Written exercise: Reproduce the entries verbatim, starting with the line that contains "You are a computer-use" and continuing through the last of the entries, and leave out the pictures.

Supplied material:

* begin *

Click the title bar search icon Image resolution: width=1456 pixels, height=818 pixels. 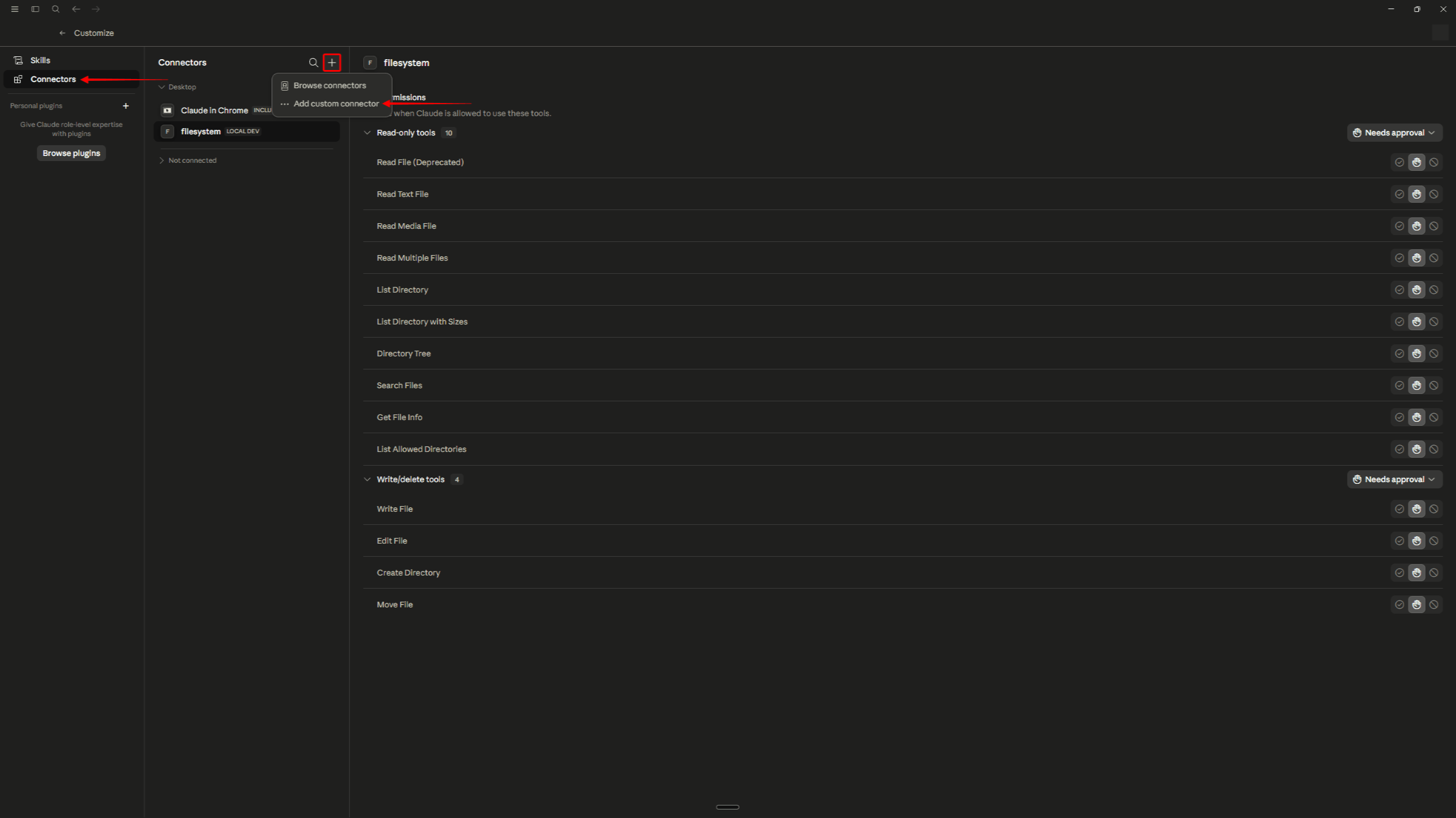click(56, 9)
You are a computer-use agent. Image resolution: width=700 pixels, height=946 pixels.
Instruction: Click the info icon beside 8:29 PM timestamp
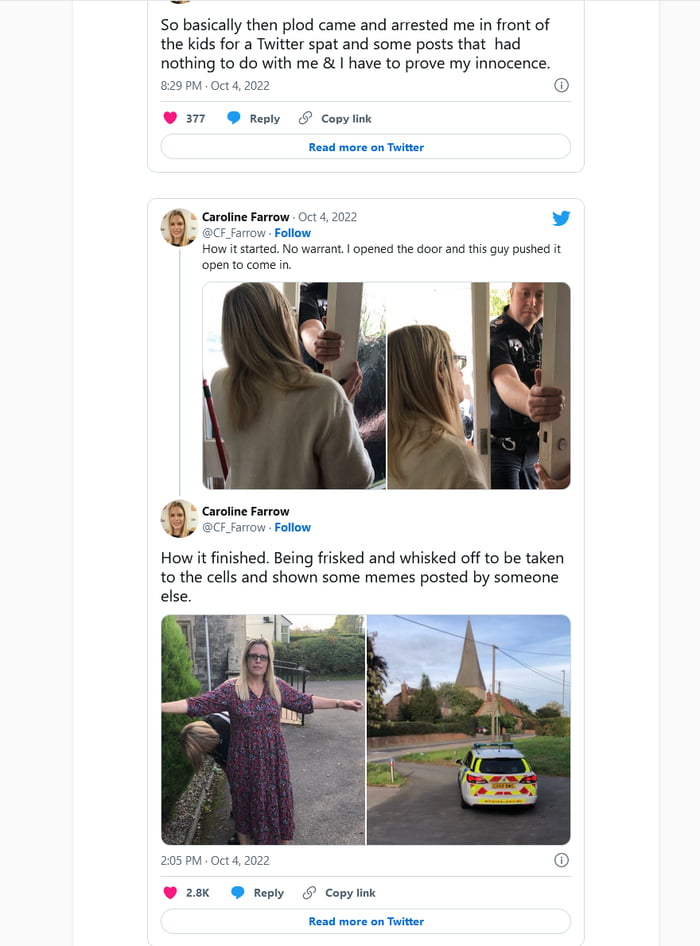tap(561, 86)
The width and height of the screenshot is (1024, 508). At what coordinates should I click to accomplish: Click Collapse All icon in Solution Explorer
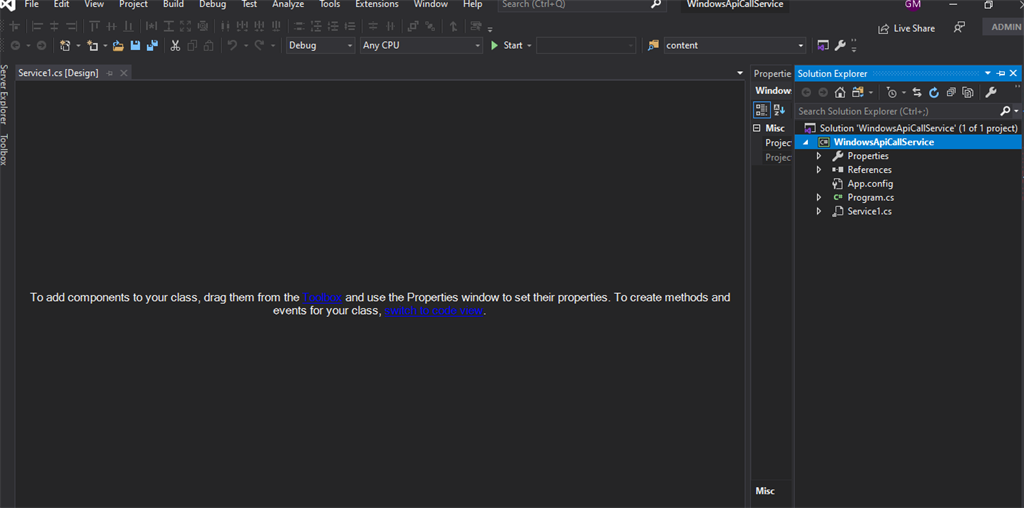951,92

* end *

The answer:
You are a computer-use agent. Image resolution: width=700 pixels, height=946 pixels.
Instruction: Click the info icon beside 8:29 PM timestamp
tap(561, 86)
The width and height of the screenshot is (1024, 508). At what coordinates should I click to accomplish: Click Collapse All icon in Solution Explorer
951,92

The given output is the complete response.